Spacecraft properties
- Spacecraft type: GPS Block IIR
- Bus: AS-4000
- Manufacturer: Lockheed Martin
- Launch mass: 2,032 kilograms (4,480 lb)

Start of mission
- Launch date: 7 October 1999, 12:51:01 UTC
- Rocket: Delta II 7925-9.5, D275
- Launch site: Cape Canaveral SLC-17A

Orbital parameters
- Reference system: Geocentric
- Regime: Medium Earth (Semi-synchronous)
- Perigee altitude: 20,096 kilometers (12,487 mi)
- Apogee altitude: 20,267 kilometers (12,593 mi)
- Inclination: 53 degrees
- Period: 717.96 minutes

= USA-145 =

American navigation satellite used for GPS

USA-145, also known as GPS IIR-3 and GPS SVN-46, is an American navigation satellite which forms part of the Global Positioning System. It was the third Block IIR GPS satellite to be launched, out of thirteen in the original configuration, and twenty one overall. It was built by Lockheed Martin, using the AS-4000 satellite bus.

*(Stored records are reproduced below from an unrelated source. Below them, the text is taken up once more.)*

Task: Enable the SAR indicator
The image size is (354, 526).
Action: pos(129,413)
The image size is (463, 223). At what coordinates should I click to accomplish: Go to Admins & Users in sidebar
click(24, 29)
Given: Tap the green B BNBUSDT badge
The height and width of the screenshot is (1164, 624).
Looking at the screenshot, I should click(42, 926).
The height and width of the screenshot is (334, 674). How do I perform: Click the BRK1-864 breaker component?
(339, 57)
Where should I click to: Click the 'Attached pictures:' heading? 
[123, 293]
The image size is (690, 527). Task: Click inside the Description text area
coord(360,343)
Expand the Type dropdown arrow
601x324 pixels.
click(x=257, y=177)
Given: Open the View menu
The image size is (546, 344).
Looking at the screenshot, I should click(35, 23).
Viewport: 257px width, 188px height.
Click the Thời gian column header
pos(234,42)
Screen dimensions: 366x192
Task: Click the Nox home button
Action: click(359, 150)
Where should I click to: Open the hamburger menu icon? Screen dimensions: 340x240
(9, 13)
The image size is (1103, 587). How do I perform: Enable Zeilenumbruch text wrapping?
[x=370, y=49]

USA-145 was launched at 12:51:01 UTC on 7 October 1999, atop a Delta II carrier rocket, flight number D275, flying in the 7925-9.5 configuration. The launch took place from Space Launch Complex 17A at the Cape Canaveral Air Force Station, and placed USA-145 into a transfer orbit. The satellite raised itself into medium Earth orbit using a Star-37FM apogee motor.

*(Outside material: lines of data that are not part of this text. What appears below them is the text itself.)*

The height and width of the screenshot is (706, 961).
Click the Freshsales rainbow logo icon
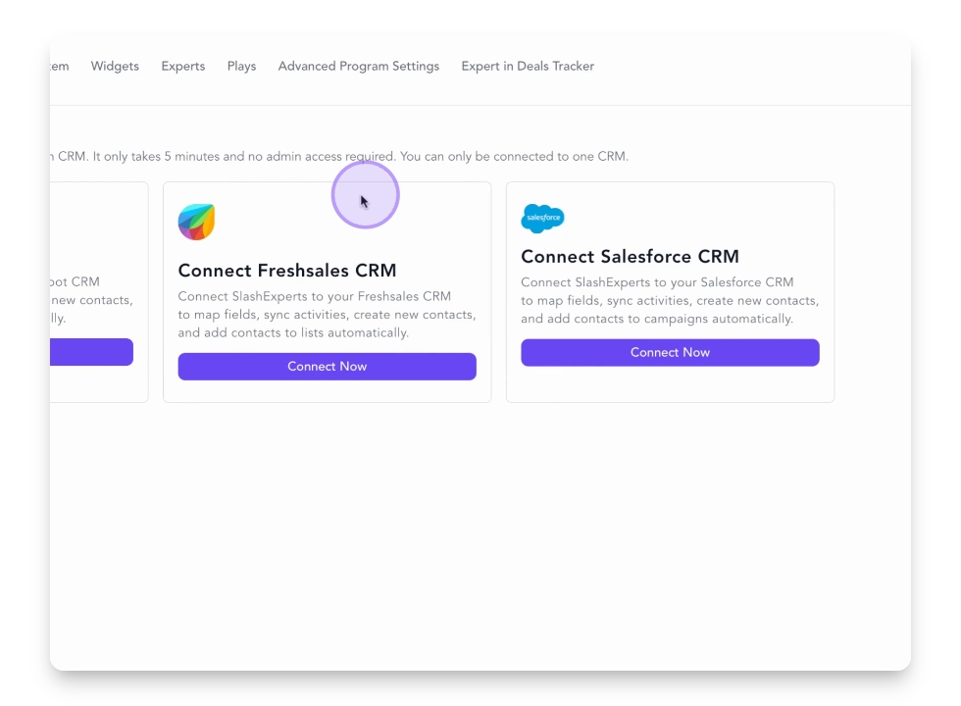196,222
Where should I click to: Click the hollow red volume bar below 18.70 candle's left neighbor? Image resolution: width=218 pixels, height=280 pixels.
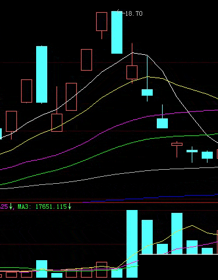point(101,270)
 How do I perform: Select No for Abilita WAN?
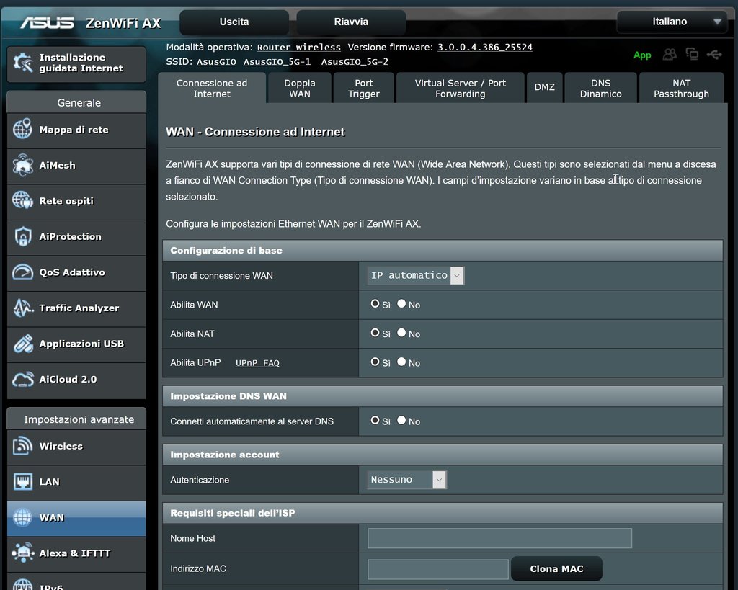point(401,304)
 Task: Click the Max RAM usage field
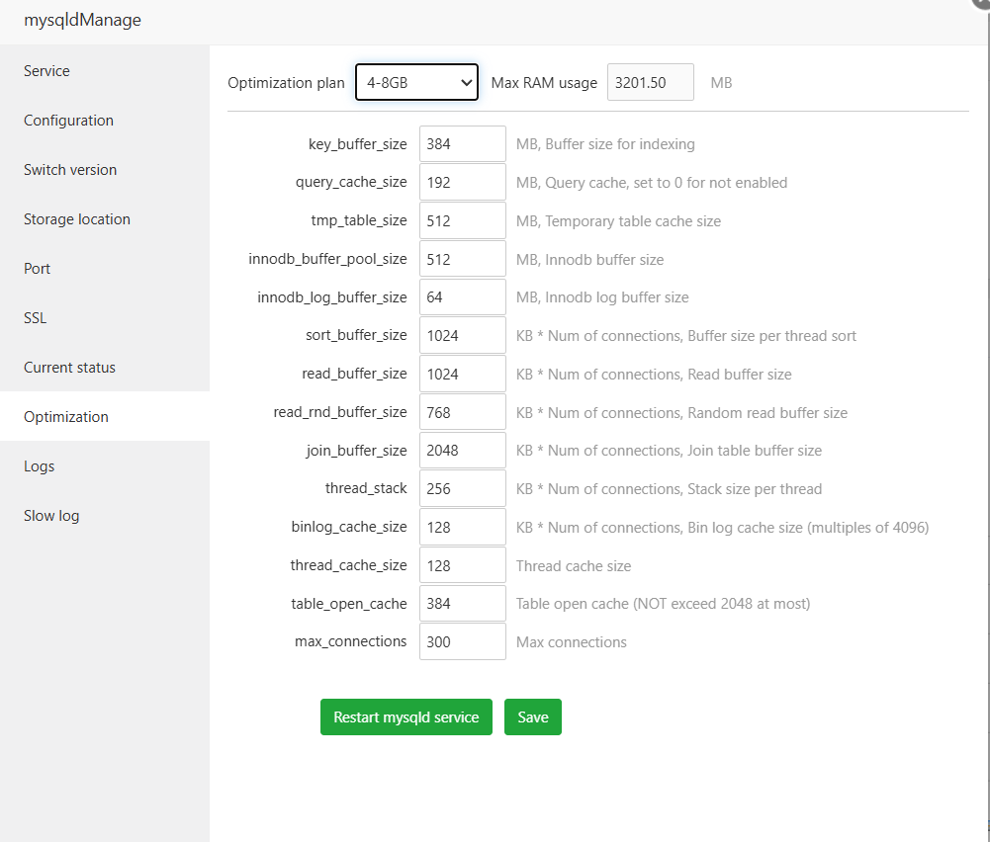pos(650,83)
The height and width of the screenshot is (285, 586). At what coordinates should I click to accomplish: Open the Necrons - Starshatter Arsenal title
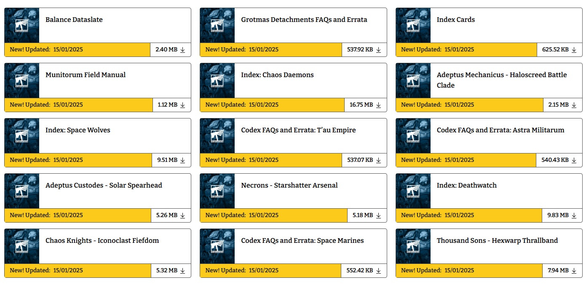(289, 186)
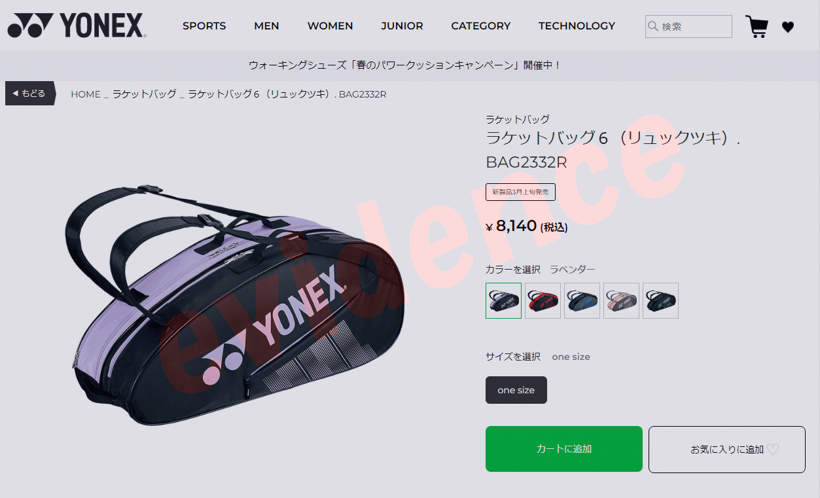Click the back arrow もどる button
This screenshot has height=498, width=820.
(x=30, y=94)
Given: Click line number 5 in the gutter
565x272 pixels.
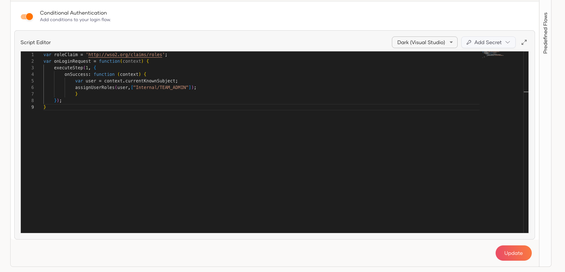Looking at the screenshot, I should tap(33, 81).
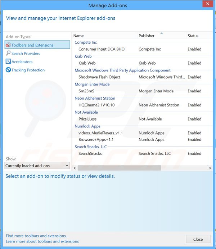Select the SearchSnacks add-on row

90,153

By 10 November 1999, USA-145 was in an orbit with a perigee of 20096 km, an apogee of 20267 km, a period of 717.96 minutes, and 53 degrees of inclination to the equator. It is used to broadcast the PRN 11 signal, and operated in slot 2 of plane D of the GPS constellation; however, it had been moved to slot 5 by 2011, with USA-71 covering slot 2. The satellite has a mass of 2032 kg, and a design life of 10 years. As of 2019 it remains in service.

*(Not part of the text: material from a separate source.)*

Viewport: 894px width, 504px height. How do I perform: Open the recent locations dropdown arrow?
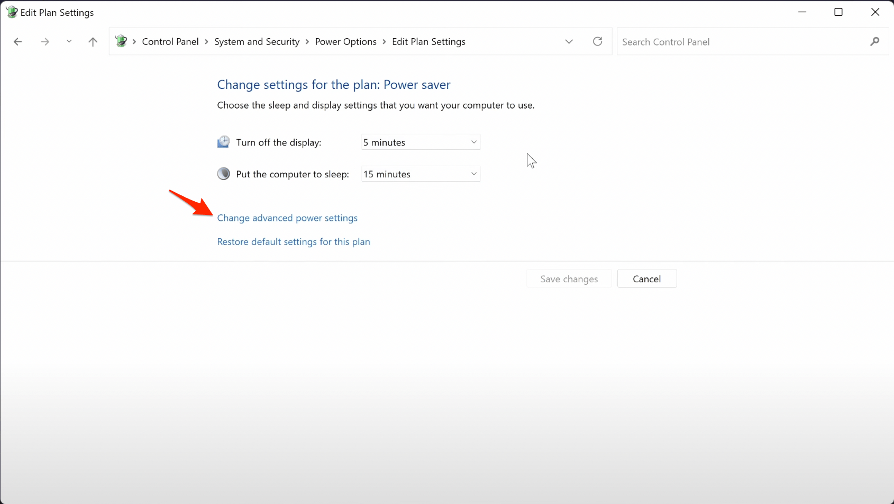[69, 42]
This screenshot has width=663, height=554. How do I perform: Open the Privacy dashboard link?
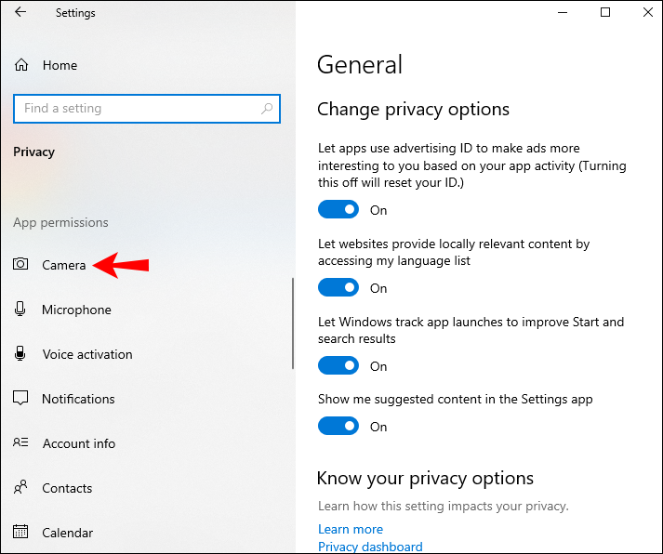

GPS IIR-3 was originally intended to use satellite SVN-50; however, it was damaged during launch preparations in May 1999 after rainwater leaked into the cleanroom atop SLC-17A where the satellite was being attached to its rocket. SVN-50 was repaired and launched as GPS IIR-21, becoming the last IIR to fly.